`python3 test_flash_mm.py` got error
tiendung opened this issue · comments
ERROR: CUDA RT call "cudaFuncSetAttribute(kernel, cudaFuncAttributeMaxDynamicSharedMemorySize, shared_memory_size )" in line 695 of file mm/csrc/flashmm/mm_block_fwd_cuda.cu failed with invalid device function (98).
max diff for mm block: tensor(2.0590e-05, device='cuda:0', grad_fn=<SelectBackward0>)
average diff for mm block: tensor(2.9658e-06, device='cuda:0', grad_fn=<MeanBackward0>)
max diff: tensor(0.0003, device='cuda:0')
avg diff: tensor(7.4159e-05, device='cuda:0')

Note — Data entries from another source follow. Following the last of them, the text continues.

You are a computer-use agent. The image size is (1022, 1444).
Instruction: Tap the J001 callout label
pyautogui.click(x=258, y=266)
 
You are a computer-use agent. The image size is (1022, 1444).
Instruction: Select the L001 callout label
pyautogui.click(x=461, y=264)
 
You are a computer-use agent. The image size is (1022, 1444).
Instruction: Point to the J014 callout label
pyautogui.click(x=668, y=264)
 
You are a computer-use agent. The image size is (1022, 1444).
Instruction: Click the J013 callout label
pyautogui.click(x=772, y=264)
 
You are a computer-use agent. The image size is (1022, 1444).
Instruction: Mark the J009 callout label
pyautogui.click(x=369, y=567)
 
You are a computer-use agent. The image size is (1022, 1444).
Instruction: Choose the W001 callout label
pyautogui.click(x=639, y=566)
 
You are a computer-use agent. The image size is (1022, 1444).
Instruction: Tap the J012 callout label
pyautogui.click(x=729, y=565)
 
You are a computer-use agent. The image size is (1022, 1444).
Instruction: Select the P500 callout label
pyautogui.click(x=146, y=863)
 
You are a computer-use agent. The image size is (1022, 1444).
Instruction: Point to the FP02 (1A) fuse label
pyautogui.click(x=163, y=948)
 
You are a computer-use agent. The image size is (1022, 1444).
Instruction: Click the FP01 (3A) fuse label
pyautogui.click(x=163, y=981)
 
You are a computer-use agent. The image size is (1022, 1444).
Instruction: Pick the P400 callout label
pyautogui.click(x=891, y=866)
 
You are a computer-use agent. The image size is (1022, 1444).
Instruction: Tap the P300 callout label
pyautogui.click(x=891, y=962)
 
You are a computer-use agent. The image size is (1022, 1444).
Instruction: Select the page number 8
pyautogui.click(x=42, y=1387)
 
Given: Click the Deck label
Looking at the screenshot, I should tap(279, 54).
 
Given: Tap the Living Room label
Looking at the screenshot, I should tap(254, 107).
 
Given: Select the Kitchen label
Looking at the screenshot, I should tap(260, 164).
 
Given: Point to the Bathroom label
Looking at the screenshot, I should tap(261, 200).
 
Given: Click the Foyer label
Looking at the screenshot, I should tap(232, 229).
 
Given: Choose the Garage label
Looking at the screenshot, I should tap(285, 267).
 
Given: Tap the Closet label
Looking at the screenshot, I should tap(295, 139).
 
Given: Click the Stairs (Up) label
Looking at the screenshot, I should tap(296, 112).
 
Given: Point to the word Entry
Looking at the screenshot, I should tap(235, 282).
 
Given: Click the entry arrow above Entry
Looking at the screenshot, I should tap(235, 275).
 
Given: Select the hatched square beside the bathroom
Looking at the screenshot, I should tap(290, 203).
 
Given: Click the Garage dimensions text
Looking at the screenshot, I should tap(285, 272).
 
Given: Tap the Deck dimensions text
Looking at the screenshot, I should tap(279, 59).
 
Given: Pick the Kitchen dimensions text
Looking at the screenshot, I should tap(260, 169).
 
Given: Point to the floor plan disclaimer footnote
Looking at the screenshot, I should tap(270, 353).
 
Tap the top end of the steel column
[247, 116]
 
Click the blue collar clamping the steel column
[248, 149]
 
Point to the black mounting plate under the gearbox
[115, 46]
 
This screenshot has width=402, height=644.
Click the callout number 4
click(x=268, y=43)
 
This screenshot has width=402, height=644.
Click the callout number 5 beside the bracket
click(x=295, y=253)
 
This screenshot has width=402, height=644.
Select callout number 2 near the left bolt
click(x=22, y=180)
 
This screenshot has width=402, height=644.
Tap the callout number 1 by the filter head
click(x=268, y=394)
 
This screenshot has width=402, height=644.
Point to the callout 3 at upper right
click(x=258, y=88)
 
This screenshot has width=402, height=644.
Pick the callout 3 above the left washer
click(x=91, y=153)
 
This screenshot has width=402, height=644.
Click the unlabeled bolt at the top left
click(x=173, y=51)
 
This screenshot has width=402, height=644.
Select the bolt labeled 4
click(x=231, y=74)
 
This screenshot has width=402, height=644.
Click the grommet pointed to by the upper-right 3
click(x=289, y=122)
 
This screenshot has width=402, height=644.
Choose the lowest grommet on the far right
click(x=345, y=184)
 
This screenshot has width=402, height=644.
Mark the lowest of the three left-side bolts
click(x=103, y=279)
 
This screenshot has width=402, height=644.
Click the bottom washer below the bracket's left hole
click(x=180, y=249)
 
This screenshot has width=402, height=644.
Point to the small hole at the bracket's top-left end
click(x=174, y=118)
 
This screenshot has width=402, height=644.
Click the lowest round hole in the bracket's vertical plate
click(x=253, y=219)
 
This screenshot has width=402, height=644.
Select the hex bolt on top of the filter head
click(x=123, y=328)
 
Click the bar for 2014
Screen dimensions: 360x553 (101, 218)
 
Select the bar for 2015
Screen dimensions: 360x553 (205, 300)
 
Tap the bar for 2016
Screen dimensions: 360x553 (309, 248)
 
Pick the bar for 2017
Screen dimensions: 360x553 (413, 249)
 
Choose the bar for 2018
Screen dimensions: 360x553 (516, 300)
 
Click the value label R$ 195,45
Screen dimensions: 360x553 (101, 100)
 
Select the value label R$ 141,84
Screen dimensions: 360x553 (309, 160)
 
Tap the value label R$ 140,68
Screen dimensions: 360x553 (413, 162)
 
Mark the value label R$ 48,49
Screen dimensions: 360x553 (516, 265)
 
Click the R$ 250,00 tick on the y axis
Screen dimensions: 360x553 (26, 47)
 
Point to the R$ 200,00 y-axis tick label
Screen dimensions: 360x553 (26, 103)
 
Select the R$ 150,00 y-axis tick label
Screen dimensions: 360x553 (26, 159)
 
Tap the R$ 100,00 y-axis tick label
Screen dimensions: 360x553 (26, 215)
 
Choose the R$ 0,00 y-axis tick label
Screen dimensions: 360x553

I still can run the trainer and the loss go down,
This is usually a result of a mixmatch in CUDA versions: https://forums.developer.nvidia.com/t/cudalaunchkernel-returned-status-98-invalid-device-function/169958
Can you try it with the NVIDIA PyTorch docker container? https://catalog.ngc.nvidia.com/orgs/nvidia/containers/pytorch
is it functional correctly despite of CUDA mismatch? I'm running mm-bert and the loss is going down as usual.
The training loop is falling back to regular PyTorch, so that’s why the loss is going down.
I see. Thank @DanFu09
May I ask one more question @DanFu09, I wonder how much faster the flash_mm kernel compare to pytorch implementation?